> [Aim of the task] Across the listing below, count the lines containing "computer". Answer with that number only.

• • •

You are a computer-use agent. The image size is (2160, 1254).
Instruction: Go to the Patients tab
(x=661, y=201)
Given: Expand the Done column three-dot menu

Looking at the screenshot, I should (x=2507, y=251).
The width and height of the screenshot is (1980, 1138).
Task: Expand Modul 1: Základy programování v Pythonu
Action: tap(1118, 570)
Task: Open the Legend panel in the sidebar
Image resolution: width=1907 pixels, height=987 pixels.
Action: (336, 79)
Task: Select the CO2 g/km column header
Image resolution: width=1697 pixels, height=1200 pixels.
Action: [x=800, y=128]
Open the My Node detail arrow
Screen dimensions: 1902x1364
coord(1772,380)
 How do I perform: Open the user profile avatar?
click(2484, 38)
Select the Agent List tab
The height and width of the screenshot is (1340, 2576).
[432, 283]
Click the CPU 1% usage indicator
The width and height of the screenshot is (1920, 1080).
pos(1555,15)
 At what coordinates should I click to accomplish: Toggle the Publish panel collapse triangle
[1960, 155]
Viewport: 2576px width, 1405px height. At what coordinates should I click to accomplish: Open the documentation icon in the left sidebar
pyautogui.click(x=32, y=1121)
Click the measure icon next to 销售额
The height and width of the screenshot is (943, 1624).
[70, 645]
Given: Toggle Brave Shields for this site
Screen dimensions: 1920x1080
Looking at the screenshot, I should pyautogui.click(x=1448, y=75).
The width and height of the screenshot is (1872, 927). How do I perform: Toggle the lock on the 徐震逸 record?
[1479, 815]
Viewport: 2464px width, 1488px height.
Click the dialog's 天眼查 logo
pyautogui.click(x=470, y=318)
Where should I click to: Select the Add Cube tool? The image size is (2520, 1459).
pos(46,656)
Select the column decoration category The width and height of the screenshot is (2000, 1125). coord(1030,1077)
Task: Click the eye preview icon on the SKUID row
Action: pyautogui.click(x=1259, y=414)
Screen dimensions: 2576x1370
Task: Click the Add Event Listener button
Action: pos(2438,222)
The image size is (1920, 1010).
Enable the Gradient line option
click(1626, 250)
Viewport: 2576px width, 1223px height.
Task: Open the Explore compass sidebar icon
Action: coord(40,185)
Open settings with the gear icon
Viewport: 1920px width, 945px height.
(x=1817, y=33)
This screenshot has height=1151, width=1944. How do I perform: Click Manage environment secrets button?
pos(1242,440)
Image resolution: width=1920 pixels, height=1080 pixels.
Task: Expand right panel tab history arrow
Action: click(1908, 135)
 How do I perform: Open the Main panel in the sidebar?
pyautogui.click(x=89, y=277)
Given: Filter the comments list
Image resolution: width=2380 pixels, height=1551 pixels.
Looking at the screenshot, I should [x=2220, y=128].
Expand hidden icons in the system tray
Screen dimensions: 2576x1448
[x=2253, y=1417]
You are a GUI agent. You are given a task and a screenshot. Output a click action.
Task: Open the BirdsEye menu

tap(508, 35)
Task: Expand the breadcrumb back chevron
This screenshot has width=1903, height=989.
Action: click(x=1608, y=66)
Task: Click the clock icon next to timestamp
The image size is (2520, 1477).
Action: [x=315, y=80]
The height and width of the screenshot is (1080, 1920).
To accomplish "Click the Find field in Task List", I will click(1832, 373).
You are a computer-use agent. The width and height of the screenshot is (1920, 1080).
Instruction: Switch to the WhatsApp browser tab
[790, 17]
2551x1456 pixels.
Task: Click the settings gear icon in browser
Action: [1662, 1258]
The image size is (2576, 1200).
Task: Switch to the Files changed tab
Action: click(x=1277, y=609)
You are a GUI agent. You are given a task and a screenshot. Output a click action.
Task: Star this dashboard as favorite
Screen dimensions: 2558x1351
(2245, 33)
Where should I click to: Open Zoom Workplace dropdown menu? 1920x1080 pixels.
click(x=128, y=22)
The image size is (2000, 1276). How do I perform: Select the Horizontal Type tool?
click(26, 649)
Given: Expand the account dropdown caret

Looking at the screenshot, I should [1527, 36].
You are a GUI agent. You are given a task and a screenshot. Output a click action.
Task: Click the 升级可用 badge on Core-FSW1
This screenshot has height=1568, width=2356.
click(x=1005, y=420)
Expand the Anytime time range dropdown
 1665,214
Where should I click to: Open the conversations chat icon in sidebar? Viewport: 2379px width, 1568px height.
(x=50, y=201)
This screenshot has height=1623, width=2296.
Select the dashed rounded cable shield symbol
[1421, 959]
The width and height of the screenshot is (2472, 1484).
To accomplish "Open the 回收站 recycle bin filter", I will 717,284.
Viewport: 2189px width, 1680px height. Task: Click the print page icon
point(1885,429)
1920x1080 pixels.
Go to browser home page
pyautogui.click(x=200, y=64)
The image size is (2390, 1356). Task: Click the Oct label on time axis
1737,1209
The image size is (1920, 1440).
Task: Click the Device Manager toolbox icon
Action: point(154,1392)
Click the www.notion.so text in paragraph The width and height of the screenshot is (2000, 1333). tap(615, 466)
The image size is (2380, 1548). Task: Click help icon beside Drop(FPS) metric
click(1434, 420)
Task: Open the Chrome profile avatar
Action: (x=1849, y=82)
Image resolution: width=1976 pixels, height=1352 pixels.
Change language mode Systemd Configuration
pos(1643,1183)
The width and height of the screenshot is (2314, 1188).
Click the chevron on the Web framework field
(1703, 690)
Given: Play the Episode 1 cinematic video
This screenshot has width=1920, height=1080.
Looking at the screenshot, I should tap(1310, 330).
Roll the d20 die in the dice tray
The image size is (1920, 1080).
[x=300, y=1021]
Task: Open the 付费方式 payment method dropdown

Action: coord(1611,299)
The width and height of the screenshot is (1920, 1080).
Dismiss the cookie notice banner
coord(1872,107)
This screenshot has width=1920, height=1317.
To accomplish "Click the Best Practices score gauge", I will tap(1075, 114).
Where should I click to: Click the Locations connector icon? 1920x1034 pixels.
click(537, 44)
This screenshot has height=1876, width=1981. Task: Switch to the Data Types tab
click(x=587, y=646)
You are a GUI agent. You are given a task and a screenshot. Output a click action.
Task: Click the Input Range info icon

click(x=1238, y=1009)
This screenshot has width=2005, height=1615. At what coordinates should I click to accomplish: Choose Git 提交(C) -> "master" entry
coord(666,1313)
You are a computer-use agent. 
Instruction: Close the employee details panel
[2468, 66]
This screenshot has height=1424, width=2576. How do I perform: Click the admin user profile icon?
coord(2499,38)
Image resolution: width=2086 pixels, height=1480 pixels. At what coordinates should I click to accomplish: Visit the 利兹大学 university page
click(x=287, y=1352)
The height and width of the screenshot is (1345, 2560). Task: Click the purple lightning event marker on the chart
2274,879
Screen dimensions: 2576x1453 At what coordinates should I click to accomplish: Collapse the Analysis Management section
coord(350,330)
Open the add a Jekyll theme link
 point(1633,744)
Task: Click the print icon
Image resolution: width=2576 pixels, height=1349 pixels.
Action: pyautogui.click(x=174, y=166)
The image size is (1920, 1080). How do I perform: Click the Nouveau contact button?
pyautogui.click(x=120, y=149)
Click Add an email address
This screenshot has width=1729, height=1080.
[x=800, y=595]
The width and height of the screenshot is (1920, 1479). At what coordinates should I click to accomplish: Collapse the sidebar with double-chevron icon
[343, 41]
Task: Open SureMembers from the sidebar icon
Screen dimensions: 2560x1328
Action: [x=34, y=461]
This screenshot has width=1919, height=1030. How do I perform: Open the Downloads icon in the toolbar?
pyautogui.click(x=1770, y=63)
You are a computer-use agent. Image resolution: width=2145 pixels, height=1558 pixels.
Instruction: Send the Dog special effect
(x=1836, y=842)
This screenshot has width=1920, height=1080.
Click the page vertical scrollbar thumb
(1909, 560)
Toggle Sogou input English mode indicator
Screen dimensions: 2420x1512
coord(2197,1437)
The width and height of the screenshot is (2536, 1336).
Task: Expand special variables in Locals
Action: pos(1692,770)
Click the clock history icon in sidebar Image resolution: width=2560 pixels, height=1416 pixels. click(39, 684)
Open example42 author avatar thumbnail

• • •

> [Exercise answer] 4